**Data for the task:**
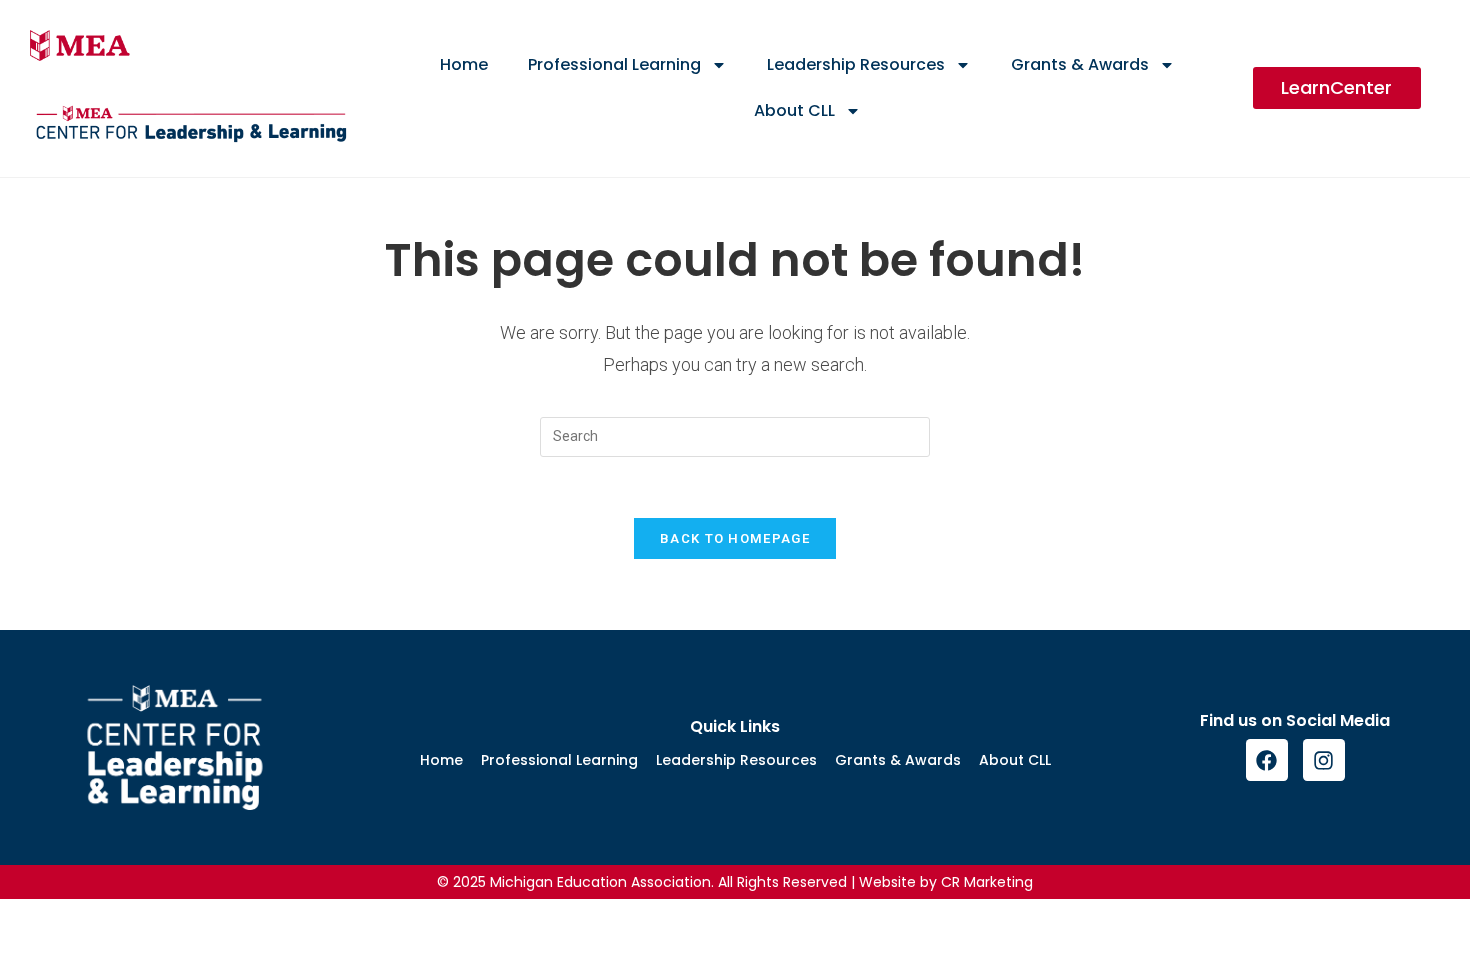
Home (464, 64)
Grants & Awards (1080, 64)
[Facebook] (1267, 760)
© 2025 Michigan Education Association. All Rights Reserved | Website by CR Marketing (735, 882)
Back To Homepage (735, 538)
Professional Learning (614, 64)
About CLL (794, 110)
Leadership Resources (856, 64)
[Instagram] (1324, 760)
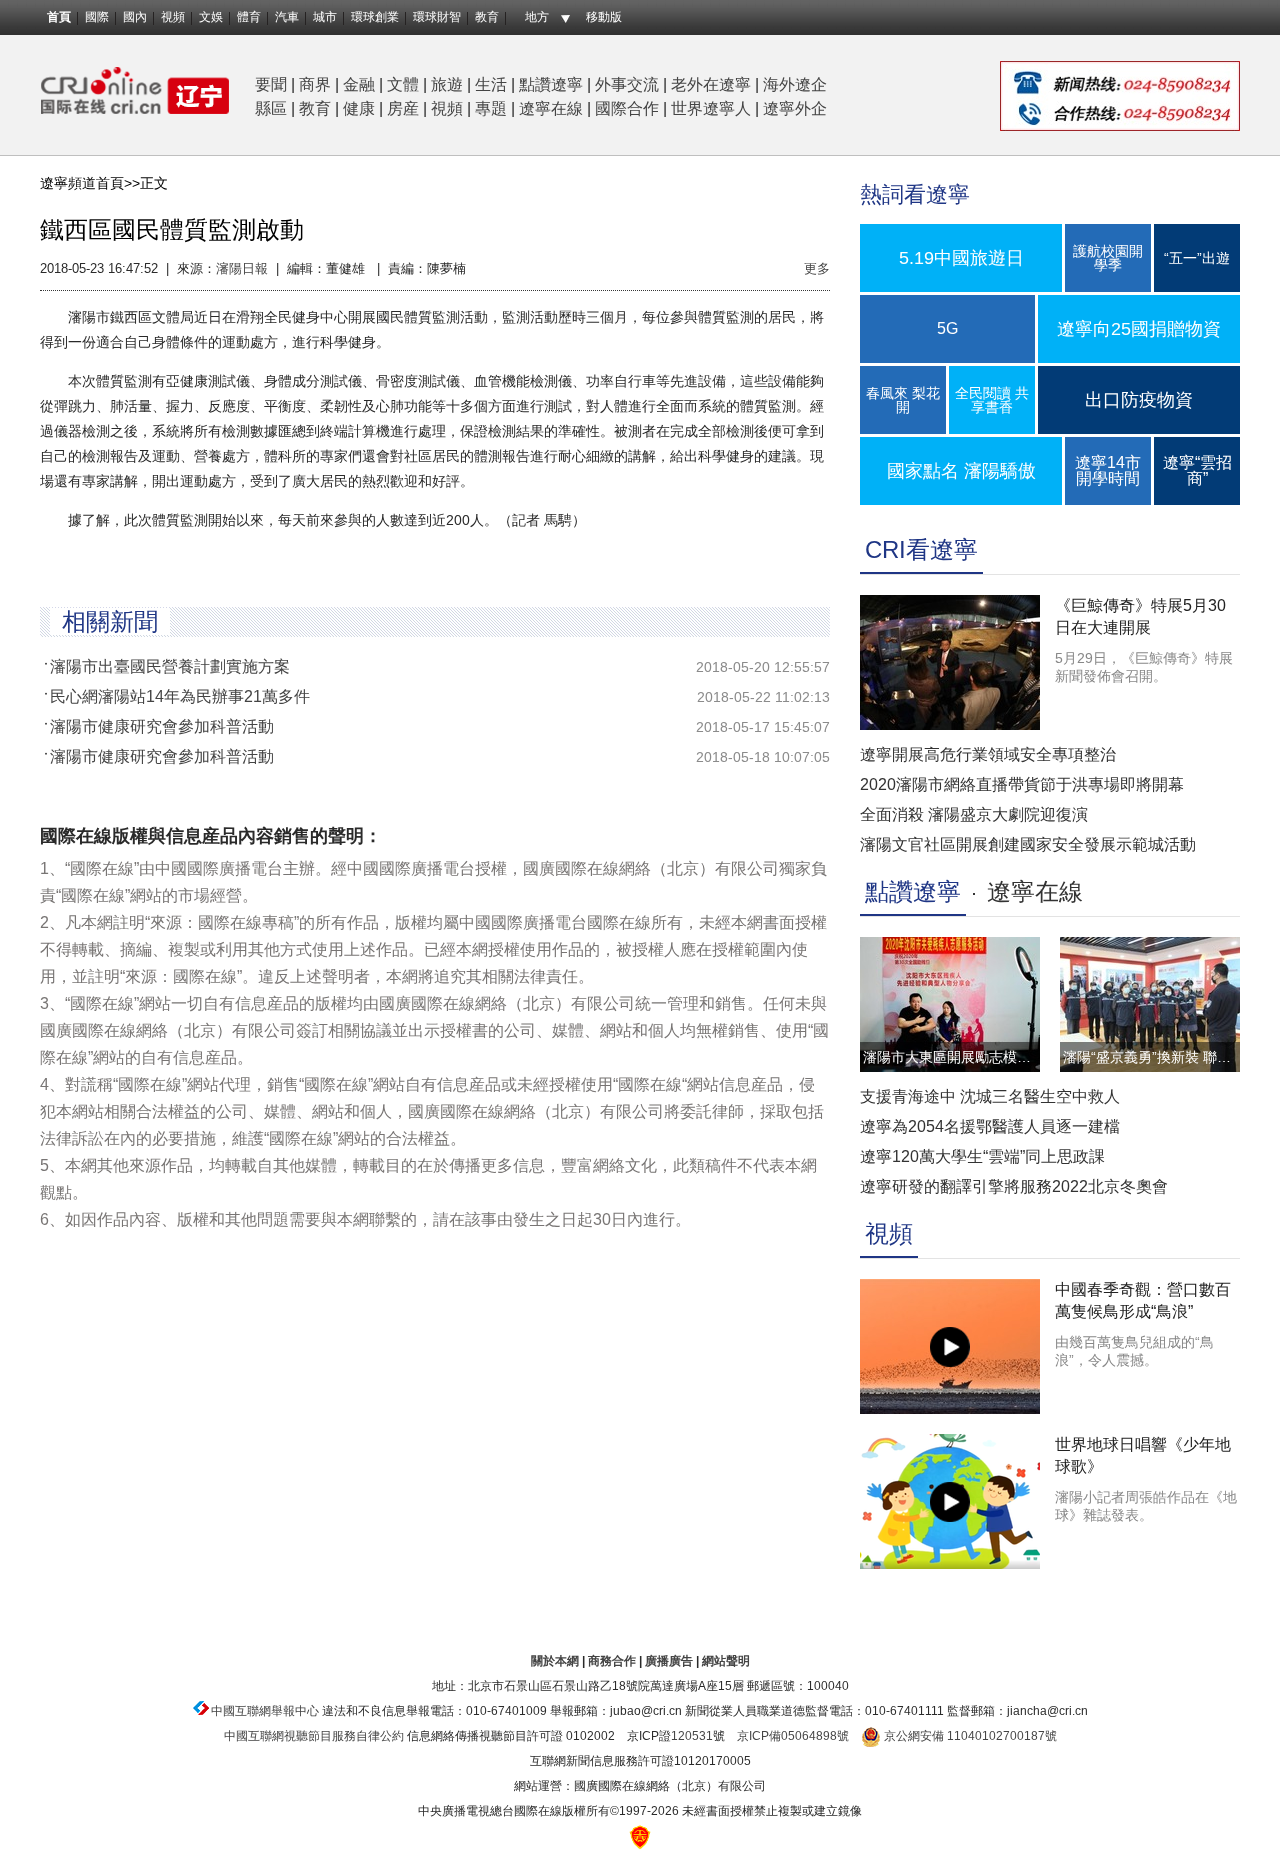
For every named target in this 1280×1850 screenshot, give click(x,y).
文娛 (211, 17)
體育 (249, 17)
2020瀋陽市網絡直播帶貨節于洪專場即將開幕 (1022, 784)
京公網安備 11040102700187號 (969, 1736)
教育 (487, 17)
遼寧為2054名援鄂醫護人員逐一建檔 (990, 1126)
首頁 (59, 17)
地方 (537, 17)
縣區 (271, 108)
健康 (359, 108)
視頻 (173, 17)
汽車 (287, 17)
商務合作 (612, 1661)
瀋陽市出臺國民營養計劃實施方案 (170, 666)
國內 (135, 17)
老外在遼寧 (711, 84)
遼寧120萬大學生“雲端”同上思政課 (982, 1156)
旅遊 (447, 84)
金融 (359, 84)
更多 (817, 268)
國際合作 (627, 108)
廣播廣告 (669, 1661)
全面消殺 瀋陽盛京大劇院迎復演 (974, 814)
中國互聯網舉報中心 (265, 1711)
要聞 (271, 84)
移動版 (604, 17)
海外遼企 (795, 84)
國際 (97, 17)
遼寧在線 (551, 108)
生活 (491, 84)
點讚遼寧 (551, 84)
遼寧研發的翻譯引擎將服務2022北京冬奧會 (1014, 1186)
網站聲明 (726, 1661)
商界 (315, 84)
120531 (692, 1736)
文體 (403, 84)
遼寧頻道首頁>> (90, 183)
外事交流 (627, 84)
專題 (491, 108)
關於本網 (555, 1661)
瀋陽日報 (242, 268)
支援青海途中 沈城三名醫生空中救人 (990, 1096)
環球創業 (375, 17)
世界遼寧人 (711, 108)
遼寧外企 (795, 108)
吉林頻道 (135, 90)
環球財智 (437, 17)
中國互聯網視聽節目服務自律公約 (314, 1736)
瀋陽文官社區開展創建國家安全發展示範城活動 (1028, 844)
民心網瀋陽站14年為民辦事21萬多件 (180, 696)
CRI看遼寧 (921, 549)
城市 (325, 17)
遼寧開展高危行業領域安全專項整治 (988, 754)
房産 (403, 108)
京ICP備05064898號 (793, 1736)
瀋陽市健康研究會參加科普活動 (162, 726)
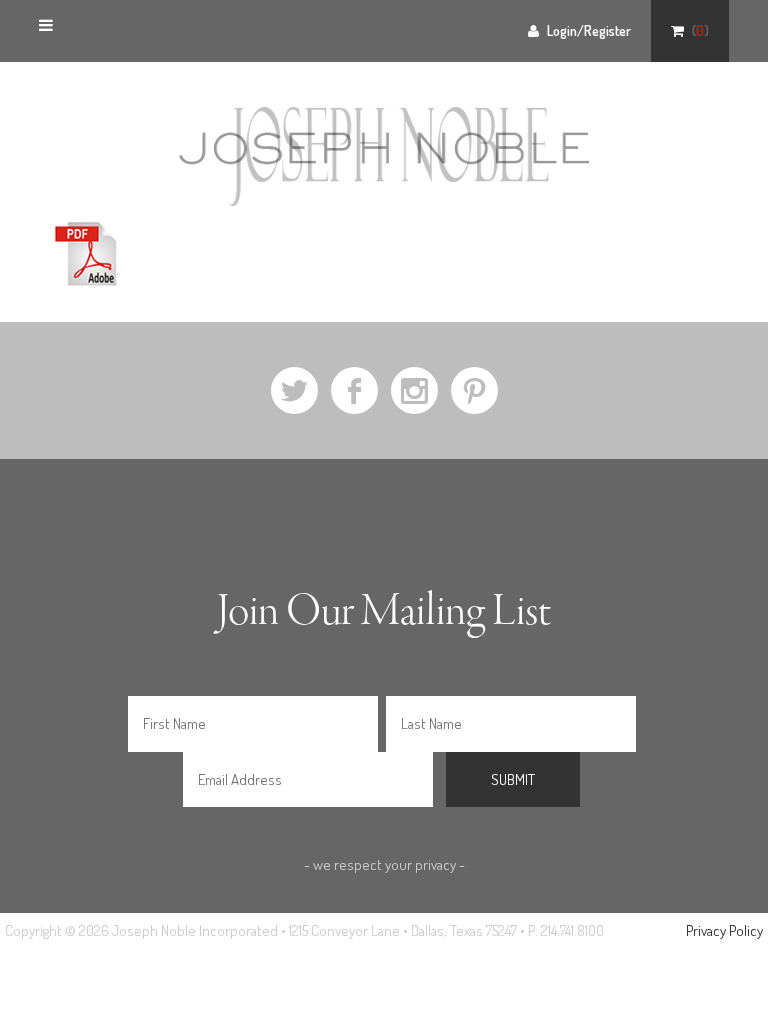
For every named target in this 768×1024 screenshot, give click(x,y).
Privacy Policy (724, 930)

**Problem details:**
Nothing but the lines from the line with "網站聲明 (726, 1661)" through the last line of the listing above should be repeated, and pictures should be left out.

**Answer:**
網站聲明 (726, 1661)
商界 (315, 84)
120531 (692, 1736)
文體 (403, 84)
遼寧頻道首頁>> (90, 183)
外事交流 (627, 84)
專題 (491, 108)
關於本網 (555, 1661)
瀋陽日報 (242, 268)
支援青海途中 沈城三名醫生空中救人 (990, 1096)
環球創業 (375, 17)
世界遼寧人 (711, 108)
遼寧外企 (795, 108)
吉林頻道 (135, 90)
環球財智 (437, 17)
中國互聯網視聽節目服務自律公約 (314, 1736)
瀋陽文官社區開展創建國家安全發展示範城活動 (1028, 844)
民心網瀋陽站14年為民辦事21萬多件 (180, 696)
CRI看遼寧 (921, 549)
城市 (325, 17)
遼寧開展高危行業領域安全專項整治 (988, 754)
房産 (403, 108)
京ICP備05064898號 (793, 1736)
瀋陽市健康研究會參加科普活動 (162, 726)
For every named target in this 768×1024 screenshot, give click(x,y).
Privacy Policy (724, 930)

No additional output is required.